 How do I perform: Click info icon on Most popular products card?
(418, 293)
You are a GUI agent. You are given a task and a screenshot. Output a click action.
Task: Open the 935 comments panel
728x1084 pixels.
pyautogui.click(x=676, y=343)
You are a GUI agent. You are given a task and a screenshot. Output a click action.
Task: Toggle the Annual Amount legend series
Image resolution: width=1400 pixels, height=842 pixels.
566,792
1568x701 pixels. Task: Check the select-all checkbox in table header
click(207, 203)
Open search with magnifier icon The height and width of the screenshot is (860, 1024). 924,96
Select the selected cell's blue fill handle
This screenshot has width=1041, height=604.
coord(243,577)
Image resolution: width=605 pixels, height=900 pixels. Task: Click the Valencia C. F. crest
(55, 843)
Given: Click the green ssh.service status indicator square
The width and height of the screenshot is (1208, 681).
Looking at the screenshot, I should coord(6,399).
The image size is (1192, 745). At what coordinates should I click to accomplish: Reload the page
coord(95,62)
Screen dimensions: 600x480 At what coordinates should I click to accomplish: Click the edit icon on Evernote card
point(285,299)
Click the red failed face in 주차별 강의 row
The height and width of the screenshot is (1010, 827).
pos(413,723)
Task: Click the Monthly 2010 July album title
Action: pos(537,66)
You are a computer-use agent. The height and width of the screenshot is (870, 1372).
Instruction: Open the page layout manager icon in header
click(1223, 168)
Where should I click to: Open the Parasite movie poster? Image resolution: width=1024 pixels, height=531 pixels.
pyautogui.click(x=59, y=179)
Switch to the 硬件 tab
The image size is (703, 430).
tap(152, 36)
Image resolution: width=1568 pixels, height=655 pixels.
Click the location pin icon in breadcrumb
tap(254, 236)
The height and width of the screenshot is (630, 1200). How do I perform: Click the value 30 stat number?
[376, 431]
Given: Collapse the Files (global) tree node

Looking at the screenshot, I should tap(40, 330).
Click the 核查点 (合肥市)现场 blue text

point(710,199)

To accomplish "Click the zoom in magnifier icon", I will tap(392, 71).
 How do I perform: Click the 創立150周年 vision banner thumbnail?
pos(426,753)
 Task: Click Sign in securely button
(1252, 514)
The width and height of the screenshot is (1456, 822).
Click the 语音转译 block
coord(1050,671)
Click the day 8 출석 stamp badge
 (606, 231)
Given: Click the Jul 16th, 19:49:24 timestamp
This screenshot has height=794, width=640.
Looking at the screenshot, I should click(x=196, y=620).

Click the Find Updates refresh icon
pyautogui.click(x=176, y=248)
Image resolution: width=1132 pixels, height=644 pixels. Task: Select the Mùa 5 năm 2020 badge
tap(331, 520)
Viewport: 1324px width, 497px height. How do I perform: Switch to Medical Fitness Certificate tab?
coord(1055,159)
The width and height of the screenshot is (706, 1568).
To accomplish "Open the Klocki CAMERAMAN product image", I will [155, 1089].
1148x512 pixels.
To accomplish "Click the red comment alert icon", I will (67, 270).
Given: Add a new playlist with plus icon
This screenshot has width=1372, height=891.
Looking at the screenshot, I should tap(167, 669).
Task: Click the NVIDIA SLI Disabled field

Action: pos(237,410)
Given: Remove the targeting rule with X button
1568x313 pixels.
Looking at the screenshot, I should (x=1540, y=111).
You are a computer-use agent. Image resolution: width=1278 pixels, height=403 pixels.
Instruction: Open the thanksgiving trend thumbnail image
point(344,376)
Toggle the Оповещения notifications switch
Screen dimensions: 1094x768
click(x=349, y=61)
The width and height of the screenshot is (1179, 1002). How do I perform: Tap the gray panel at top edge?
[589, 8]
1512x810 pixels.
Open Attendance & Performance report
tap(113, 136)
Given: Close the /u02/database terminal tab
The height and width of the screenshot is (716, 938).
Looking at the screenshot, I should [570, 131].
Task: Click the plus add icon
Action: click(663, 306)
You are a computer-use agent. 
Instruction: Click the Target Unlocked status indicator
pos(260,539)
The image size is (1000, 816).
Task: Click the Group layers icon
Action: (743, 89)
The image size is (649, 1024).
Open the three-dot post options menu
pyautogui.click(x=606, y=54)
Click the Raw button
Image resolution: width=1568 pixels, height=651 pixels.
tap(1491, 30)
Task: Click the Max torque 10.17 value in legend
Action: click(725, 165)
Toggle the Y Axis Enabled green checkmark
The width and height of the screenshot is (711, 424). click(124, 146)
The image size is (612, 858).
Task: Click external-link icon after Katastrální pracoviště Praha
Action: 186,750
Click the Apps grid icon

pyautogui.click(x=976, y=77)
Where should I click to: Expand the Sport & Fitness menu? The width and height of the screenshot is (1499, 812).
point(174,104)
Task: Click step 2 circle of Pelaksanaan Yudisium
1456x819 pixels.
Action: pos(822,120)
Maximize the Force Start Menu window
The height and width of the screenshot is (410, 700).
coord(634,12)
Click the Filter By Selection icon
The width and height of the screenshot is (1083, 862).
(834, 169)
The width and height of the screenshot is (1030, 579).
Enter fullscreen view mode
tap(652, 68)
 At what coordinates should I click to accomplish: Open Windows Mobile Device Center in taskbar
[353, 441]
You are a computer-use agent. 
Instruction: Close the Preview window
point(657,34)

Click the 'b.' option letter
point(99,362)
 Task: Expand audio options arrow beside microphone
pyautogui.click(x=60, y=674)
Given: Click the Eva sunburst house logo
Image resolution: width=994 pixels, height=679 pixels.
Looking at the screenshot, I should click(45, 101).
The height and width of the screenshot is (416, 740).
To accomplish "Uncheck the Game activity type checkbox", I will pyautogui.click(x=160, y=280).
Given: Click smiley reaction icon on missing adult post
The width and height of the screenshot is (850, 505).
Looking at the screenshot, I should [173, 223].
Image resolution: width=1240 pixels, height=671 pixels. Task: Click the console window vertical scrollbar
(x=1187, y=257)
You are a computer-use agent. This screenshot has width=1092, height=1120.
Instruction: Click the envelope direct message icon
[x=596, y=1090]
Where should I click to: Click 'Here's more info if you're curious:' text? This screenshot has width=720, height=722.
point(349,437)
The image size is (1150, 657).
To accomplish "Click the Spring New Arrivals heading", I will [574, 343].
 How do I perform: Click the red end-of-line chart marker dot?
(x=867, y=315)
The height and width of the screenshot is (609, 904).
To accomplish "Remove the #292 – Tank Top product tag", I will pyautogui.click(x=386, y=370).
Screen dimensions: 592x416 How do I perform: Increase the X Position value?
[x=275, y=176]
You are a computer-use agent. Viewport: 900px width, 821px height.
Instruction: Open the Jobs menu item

◆ **ABOUT THIS EXERCISE**
Retype the records exactly.

◆ **EXPECTED ANSWER**
 How do I perform: Click info icon on Most popular products card?
(418, 293)
You are a GUI agent. You are given a task and a screenshot. Output a click action.
Task: Open the 935 comments panel
728x1084 pixels.
pyautogui.click(x=676, y=343)
You are a GUI agent. You are given a task and a screenshot. Output a click action.
Task: Toggle the Annual Amount legend series
Image resolution: width=1400 pixels, height=842 pixels.
566,792
1568x701 pixels. Task: Check the select-all checkbox in table header
click(207, 203)
Open search with magnifier icon The height and width of the screenshot is (860, 1024). 924,96
Select the selected cell's blue fill handle
This screenshot has width=1041, height=604.
coord(243,577)
Image resolution: width=605 pixels, height=900 pixels. Task: Click the Valencia C. F. crest
(55, 843)
Given: Click the green ssh.service status indicator square
The width and height of the screenshot is (1208, 681).
Looking at the screenshot, I should coord(6,399).
The image size is (1192, 745). At what coordinates should I click to accomplish: Reload the page
coord(95,62)
Screen dimensions: 600x480 At what coordinates should I click to accomplish: Click the edit icon on Evernote card
point(285,299)
Click the red failed face in 주차별 강의 row
The height and width of the screenshot is (1010, 827).
pos(413,723)
Task: Click the Monthly 2010 July album title
Action: pos(537,66)
You are a computer-use agent. The height and width of the screenshot is (870, 1372).
Instruction: Open the page layout manager icon in header
click(1223, 168)
Where should I click to: Open the Parasite movie poster? Image resolution: width=1024 pixels, height=531 pixels.
pyautogui.click(x=59, y=179)
Switch to the 硬件 tab
The image size is (703, 430).
tap(152, 36)
Image resolution: width=1568 pixels, height=655 pixels.
Click the location pin icon in breadcrumb
tap(254, 236)
The height and width of the screenshot is (630, 1200). How do I perform: Click the value 30 stat number?
[376, 431]
Given: Collapse the Files (global) tree node

Looking at the screenshot, I should tap(40, 330).
Click the 核查点 (合肥市)现场 blue text

point(710,199)

To accomplish "Click the zoom in magnifier icon", I will tap(392, 71).
 How do I perform: Click the 創立150周年 vision banner thumbnail?
pos(426,753)
 Task: Click Sign in securely button
(1252, 514)
The width and height of the screenshot is (1456, 822).
Click the 语音转译 block
coord(1050,671)
Click the day 8 출석 stamp badge
 (606, 231)
Given: Click the Jul 16th, 19:49:24 timestamp
This screenshot has height=794, width=640.
Looking at the screenshot, I should click(x=196, y=620).

Click the Find Updates refresh icon
pyautogui.click(x=176, y=248)
Image resolution: width=1132 pixels, height=644 pixels. Task: Select the Mùa 5 năm 2020 badge
tap(331, 520)
Viewport: 1324px width, 497px height. How do I perform: Switch to Medical Fitness Certificate tab?
coord(1055,159)
The width and height of the screenshot is (706, 1568).
To accomplish "Open the Klocki CAMERAMAN product image", I will [155, 1089].
1148x512 pixels.
To accomplish "Click the red comment alert icon", I will (67, 270).
Given: Add a new playlist with plus icon
This screenshot has width=1372, height=891.
Looking at the screenshot, I should tap(167, 669).
Task: Click the NVIDIA SLI Disabled field

Action: pos(237,410)
Given: Remove the targeting rule with X button
1568x313 pixels.
Looking at the screenshot, I should (x=1540, y=111).
You are a computer-use agent. Image resolution: width=1278 pixels, height=403 pixels.
Instruction: Open the thanksgiving trend thumbnail image
point(344,376)
Toggle the Оповещения notifications switch
Screen dimensions: 1094x768
click(x=349, y=61)
The width and height of the screenshot is (1179, 1002). How do I perform: Tap the gray panel at top edge?
[589, 8]
1512x810 pixels.
Open Attendance & Performance report
tap(113, 136)
Given: Close the /u02/database terminal tab
The height and width of the screenshot is (716, 938).
Looking at the screenshot, I should [570, 131].
Task: Click the plus add icon
Action: click(663, 306)
You are a computer-use agent. 
Instruction: Click the Target Unlocked status indicator
pos(260,539)
The image size is (1000, 816).
Task: Click the Group layers icon
Action: (743, 89)
The image size is (649, 1024).
Open the three-dot post options menu
pyautogui.click(x=606, y=54)
Click the Raw button
Image resolution: width=1568 pixels, height=651 pixels.
tap(1491, 30)
Task: Click the Max torque 10.17 value in legend
Action: click(725, 165)
Toggle the Y Axis Enabled green checkmark
The width and height of the screenshot is (711, 424). click(124, 146)
The image size is (612, 858).
Task: Click external-link icon after Katastrální pracoviště Praha
Action: 186,750
Click the Apps grid icon

pyautogui.click(x=976, y=77)
Where should I click to: Expand the Sport & Fitness menu? The width and height of the screenshot is (1499, 812).
point(174,104)
Task: Click step 2 circle of Pelaksanaan Yudisium
1456x819 pixels.
Action: pos(822,120)
Maximize the Force Start Menu window
The height and width of the screenshot is (410, 700).
coord(634,12)
Click the Filter By Selection icon
The width and height of the screenshot is (1083, 862).
(834, 169)
The width and height of the screenshot is (1030, 579).
Enter fullscreen view mode
tap(652, 68)
 At what coordinates should I click to accomplish: Open Windows Mobile Device Center in taskbar
[353, 441]
You are a computer-use agent. 
Instruction: Close the Preview window
point(657,34)

Click the 'b.' option letter
point(99,362)
 Task: Expand audio options arrow beside microphone
pyautogui.click(x=60, y=674)
Given: Click the Eva sunburst house logo
Image resolution: width=994 pixels, height=679 pixels.
Looking at the screenshot, I should click(45, 101).
The height and width of the screenshot is (416, 740).
To accomplish "Uncheck the Game activity type checkbox", I will pyautogui.click(x=160, y=280).
Given: Click smiley reaction icon on missing adult post
The width and height of the screenshot is (850, 505).
Looking at the screenshot, I should [173, 223].
Image resolution: width=1240 pixels, height=671 pixels. Task: Click the console window vertical scrollbar
(x=1187, y=257)
You are a computer-use agent. This screenshot has width=1092, height=1120.
Instruction: Click the envelope direct message icon
[x=596, y=1090]
Where should I click to: Click 'Here's more info if you're curious:' text? This screenshot has width=720, height=722.
point(349,437)
The image size is (1150, 657).
To accomplish "Click the Spring New Arrivals heading", I will [574, 343].
 How do I perform: Click the red end-of-line chart marker dot?
(x=867, y=315)
The height and width of the screenshot is (609, 904).
To accomplish "Remove the #292 – Tank Top product tag", I will pyautogui.click(x=386, y=370).
Screen dimensions: 592x416 How do I perform: Increase the X Position value?
[x=275, y=176]
You are a computer-use agent. Viewport: 900px width, 821px height.
Instruction: Open the Jobs menu item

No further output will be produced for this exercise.